Treatment / Management
The mainstay of treatment is to descend 1000 meters or until there is a resolution of symptoms with the descent. During the descent, it is important to minimize exertion as exertion may increase hypoxemia from metabolic demands of the body and worsen an individual’s condition. If available, a trial of oxygen therapy may ameliorate symptoms and help temporize the patient if the descent is technically difficult or delayed. That said, the mainstay of treatment remains descent, regardless of oxygen availability. Supplemental oxygen via a high-flow nasal cannula and facemask titrated to Sp02 greater than 90% is a reasonable alternative when available. Portable hyperbaric chambers also may be used when descent is not possible, but these typically require constant care and may be difficult for individuals experiencing nausea or vomiting, claustrophobia, or altered mental status from concomitant AMS/HACE. There also exists the risk of recurrence of symptoms after exiting from the chamber. Nifedipine improves symptoms as an adjunct by decreasing pulmonary vasoconstriction but should not be used as the sole therapy if oxygen or descent are options. Phosphodiesterase inhibitors may be used to help to decrease pulmonary artery and capillary pressure through vasodilation if nifedipine is unavailable.
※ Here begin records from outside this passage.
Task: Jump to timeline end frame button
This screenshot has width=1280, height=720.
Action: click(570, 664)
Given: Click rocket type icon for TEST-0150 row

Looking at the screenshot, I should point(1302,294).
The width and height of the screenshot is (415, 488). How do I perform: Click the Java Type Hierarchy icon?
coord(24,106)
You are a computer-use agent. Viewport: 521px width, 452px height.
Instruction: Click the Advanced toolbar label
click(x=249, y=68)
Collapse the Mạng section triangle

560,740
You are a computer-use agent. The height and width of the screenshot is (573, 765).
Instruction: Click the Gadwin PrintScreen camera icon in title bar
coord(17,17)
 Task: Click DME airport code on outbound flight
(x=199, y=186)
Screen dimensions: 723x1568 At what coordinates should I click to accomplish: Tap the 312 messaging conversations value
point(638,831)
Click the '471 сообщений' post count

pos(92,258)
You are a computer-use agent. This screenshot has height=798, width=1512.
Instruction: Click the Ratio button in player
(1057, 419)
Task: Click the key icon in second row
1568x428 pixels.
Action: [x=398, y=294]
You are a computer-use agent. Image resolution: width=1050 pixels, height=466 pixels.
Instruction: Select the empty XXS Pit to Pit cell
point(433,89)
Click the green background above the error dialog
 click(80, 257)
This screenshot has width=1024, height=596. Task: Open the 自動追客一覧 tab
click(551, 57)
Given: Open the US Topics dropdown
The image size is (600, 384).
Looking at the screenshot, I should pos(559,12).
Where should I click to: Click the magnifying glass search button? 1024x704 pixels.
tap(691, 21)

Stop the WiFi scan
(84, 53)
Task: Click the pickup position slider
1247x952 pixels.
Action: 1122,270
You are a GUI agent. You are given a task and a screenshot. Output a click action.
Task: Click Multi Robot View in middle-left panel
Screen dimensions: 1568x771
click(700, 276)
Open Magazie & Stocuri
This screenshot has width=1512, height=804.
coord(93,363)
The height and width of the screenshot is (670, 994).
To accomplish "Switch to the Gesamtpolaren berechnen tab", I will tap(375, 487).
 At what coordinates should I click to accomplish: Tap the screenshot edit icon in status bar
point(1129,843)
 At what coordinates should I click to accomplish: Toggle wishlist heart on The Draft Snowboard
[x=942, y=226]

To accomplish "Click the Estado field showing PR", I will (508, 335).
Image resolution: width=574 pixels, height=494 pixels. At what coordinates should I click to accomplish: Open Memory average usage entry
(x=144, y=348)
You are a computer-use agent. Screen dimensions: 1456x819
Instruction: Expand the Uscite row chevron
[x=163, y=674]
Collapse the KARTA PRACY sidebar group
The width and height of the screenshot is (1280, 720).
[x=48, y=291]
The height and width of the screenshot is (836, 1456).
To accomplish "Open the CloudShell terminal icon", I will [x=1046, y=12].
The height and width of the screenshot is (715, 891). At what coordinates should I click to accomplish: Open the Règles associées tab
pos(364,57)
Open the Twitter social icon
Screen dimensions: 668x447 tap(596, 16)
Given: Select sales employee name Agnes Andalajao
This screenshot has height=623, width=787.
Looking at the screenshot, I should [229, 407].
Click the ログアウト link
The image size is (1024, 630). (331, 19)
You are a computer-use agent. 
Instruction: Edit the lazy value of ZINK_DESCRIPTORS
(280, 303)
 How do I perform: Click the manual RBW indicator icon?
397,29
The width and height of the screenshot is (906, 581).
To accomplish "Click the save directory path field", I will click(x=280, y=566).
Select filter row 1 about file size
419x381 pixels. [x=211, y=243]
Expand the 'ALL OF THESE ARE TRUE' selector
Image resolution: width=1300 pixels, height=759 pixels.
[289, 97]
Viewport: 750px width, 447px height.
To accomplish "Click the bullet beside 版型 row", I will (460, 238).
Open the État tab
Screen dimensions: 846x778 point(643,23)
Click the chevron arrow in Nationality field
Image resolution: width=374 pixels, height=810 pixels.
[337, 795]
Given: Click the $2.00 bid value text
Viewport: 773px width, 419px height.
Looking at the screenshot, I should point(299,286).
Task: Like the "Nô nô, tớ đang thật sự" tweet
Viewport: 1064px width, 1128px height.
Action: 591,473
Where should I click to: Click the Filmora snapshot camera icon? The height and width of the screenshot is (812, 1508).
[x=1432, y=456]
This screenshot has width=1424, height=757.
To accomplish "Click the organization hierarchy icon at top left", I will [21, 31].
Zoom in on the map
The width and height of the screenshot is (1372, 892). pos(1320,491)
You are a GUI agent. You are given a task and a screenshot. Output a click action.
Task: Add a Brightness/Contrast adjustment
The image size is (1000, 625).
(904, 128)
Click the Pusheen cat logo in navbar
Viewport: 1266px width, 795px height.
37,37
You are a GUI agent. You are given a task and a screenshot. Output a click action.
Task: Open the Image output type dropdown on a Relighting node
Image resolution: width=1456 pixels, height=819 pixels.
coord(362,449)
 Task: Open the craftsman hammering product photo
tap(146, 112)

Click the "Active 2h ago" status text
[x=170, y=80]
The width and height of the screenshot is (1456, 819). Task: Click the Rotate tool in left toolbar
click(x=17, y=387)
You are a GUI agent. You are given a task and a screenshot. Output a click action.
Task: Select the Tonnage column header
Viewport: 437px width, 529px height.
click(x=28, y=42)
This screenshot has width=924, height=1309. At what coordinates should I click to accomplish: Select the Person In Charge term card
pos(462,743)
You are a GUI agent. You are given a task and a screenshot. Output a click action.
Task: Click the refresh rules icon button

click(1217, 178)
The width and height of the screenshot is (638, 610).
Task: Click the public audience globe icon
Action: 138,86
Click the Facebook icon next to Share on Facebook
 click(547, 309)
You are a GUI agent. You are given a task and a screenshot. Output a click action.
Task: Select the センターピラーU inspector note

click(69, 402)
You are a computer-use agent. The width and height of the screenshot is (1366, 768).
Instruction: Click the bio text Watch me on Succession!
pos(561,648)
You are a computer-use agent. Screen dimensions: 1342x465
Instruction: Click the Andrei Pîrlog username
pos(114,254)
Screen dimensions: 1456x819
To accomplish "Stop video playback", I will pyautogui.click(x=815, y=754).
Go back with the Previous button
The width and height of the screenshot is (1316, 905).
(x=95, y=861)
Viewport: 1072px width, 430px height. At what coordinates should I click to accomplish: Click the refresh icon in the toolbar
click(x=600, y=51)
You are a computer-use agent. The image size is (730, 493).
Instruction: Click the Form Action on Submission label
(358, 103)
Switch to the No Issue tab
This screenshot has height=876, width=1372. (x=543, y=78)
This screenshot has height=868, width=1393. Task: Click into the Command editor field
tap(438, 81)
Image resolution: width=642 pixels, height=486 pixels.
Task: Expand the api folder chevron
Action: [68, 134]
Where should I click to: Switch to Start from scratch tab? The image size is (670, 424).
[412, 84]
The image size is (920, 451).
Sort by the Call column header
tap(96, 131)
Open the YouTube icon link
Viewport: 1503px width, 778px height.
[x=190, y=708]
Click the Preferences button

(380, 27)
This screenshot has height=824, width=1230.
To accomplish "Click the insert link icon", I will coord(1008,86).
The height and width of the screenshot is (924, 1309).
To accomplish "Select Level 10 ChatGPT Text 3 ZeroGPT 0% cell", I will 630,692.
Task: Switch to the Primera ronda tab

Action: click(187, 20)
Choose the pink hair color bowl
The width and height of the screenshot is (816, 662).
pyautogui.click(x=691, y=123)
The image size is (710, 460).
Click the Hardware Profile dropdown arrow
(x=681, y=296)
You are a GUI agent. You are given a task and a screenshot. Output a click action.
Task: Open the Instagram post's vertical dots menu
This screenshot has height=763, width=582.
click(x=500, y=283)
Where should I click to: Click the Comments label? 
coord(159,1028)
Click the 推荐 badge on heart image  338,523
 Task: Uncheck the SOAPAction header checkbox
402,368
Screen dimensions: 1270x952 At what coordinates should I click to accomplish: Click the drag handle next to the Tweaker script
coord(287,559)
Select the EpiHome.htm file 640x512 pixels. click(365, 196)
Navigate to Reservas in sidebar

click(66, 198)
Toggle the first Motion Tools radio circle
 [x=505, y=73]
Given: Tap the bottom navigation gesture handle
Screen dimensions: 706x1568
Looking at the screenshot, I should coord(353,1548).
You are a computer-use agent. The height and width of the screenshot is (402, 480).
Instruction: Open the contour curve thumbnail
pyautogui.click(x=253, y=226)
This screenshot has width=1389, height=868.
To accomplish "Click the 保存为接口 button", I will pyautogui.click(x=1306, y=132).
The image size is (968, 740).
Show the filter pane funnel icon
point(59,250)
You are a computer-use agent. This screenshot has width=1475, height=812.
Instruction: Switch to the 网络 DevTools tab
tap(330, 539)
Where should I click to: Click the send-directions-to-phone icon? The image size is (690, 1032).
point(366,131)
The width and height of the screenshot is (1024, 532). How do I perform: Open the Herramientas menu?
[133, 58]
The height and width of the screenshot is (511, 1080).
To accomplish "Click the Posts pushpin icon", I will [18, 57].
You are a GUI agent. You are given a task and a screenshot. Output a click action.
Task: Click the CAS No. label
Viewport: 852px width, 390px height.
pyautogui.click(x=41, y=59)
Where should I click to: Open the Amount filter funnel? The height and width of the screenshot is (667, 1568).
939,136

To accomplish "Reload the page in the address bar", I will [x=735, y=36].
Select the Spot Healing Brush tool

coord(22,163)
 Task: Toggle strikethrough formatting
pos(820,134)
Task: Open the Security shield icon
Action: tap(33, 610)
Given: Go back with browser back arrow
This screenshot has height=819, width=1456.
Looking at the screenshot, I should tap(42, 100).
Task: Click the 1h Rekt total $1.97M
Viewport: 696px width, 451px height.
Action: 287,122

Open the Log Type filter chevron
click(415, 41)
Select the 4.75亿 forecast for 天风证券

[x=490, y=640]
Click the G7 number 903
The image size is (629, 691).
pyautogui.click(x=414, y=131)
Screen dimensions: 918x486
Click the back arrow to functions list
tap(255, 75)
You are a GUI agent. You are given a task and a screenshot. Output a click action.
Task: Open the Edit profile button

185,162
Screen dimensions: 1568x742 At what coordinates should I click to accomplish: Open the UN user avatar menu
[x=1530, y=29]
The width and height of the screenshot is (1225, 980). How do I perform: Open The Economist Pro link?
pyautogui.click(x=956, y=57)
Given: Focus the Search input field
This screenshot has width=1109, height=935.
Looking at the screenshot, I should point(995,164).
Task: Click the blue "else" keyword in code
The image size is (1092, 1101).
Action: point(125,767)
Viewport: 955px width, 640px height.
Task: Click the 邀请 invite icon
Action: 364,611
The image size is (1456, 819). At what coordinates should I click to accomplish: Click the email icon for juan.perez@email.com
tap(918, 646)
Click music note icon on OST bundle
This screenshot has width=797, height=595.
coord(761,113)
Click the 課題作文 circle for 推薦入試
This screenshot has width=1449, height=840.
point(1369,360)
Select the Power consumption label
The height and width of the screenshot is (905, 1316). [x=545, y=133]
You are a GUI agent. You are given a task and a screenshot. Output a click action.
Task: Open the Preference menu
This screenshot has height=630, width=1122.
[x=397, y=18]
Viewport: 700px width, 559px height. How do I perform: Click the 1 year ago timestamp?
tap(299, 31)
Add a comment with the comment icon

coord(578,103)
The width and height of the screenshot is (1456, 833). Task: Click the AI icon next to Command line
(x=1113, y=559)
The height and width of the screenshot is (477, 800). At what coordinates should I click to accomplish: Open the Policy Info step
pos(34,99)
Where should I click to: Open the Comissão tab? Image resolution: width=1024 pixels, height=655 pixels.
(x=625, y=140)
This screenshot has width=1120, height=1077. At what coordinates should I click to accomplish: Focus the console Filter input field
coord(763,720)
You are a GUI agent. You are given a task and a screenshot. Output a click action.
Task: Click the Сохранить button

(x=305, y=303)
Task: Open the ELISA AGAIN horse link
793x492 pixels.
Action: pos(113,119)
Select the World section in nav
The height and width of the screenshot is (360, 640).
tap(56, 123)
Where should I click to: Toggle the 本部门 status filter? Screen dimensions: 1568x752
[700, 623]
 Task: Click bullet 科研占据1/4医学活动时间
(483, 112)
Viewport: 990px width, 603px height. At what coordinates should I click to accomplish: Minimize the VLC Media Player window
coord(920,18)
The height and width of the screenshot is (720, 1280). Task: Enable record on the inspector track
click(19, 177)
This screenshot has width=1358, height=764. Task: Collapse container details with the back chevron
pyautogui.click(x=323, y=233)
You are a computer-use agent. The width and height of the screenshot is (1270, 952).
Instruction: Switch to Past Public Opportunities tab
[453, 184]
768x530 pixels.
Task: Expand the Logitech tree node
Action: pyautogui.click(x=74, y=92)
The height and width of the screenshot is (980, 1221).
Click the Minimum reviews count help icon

There is no clinically proven role for acetazolamide, B-agonist, or diuretics.

Differential Diagnosis
Asthma
Bronchitis
Mucous plugging
Myocardial infarction
Pneumonia
Pneumothorax
Pulmonary embolism
Upper respiratory tract infection

Enhancing Healthcare Team Outcomes
High Altitude Pulmonary Edema (HAPE) is a fatal form of severe high-altitude illness. HAPE is a form of noncardiogenic pulmonary edema that occurs secondary to hypoxia. It is a clinical diagnosis characterized by fatigue, dyspnea, and dry cough with exertion. If left untreated, it can progress to dyspnea at rest, rales, cyanosis, and a mortality rate of up to 50%. The condition is best managed by an interprofessional team that consists of an internist, sports physician, neurologist and cardiologist. The key to prevention is education of the patient. Individuals may consider resuming ascent at an appropriate rate once symptoms resolve and they no longer require oxygen or vasodilator therapy and have an increased exercise tolerance compared to symptom onset. Clinicians also should consider nifedipine, PDE inhibitors, or salmeterol as prophylaxis for those with a prior incidence of HAPE.